The strongest lineup

5780: The strongest lineup

Time Limit: 1 Sec   Memory Limit: 128 MB
Commits: 206   Resolved: 54
[ Commit ][ Status ][ Discussion Board ][Assert By: admin ]

Topic description

With the newly exchanged hero card, Xiao Li happily prepared to have a PK with his classmates.
The rules of their game are very simple. Both sides circle their cards in a circle, and then specify a starting point, and take the card clockwise from the card. The first character that is different is compared, and the comparison rule is a<b<…<z) who will win. For specific rules, please refer to the example. Although Xiao Li's cards are very good now, can you help him quickly calculate the starting position so that he can send the strongest lineup.

 

enter

The first line is n (1<=n<=30000), which means there are n cards in total.
The second line consists of n lowercase letters separated by a space, indicating the starting sequence of a given circle of cards.

 

output

Only an integer, can get the starting position of the smallest lexicographical string. If there are multiple positions starting with the same string, the smallest position is output, and the first position starts from 1.

sample input

4
b c a b

Sample output

3

hint

The strings taken out from the four positions are bcab, cabb, abbc, and bbca.

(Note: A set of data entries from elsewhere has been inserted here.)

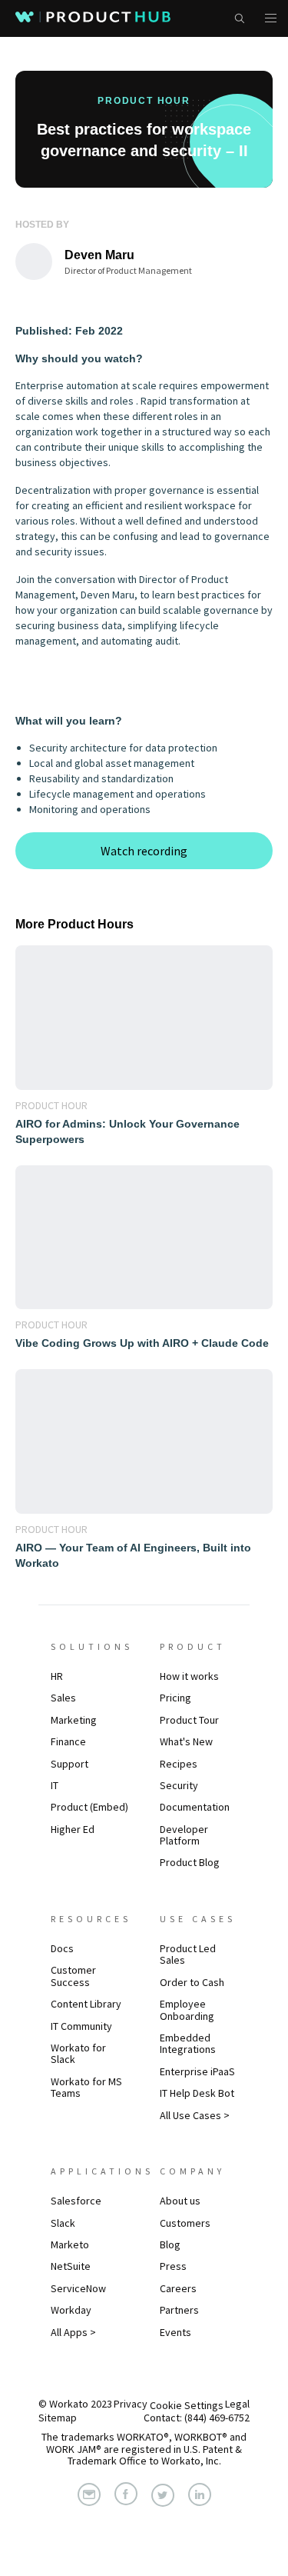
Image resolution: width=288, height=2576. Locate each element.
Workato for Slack (78, 2053)
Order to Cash (192, 1982)
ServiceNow (78, 2288)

Obviously, the minimum position is 3.

 

******************************************************************************************************************************************************************************************************

Code:

#include <iostream>
#include <cstdio>
#include <cstring>

using namespace std;

intmain ()
{
    int n;
    char str[30005];
    scanf("%d",&n);
    //getchar();
    char x[50];
    for(int i=0;i<n;i++)   //读取
    {
        scanf("%s",x);
        str[i] = x[0];
        //str[i] = getchar();
        //getchar();
    }
    str [n] = ' \ 0 ' ;

    int ans = 0 ;    // record the smallest answer 
    for ( int i= 1 ;i<n;i++ )
    {
        if(str[i]<str[ans])
            ans = i;
         else  if (str[i]==str[ans]) // == 
        {
             for ( int j=ans+ 1 ,k = i+ 1 ,p= 0 ;p<n;p++,j++,k++) // j is the smallest next bit k is the next bit currently traversed 
            {
                 if (str[j%n]<str[k%n]) // the original smallest string is small 
                {
                     break ;
                }
                else  if (str[j%n]>str[k%n]) // The current bit string is small 
                {
                    ans = i;
                    break;
                }
            }
        }
    }
    printf("%d",ans+1);
}

//wa many times I started to use n*n violent solution and found that it would time out and then changed to the above method, but I don't know why I read it with getchar(), and I changed it to scanf("%s") before A.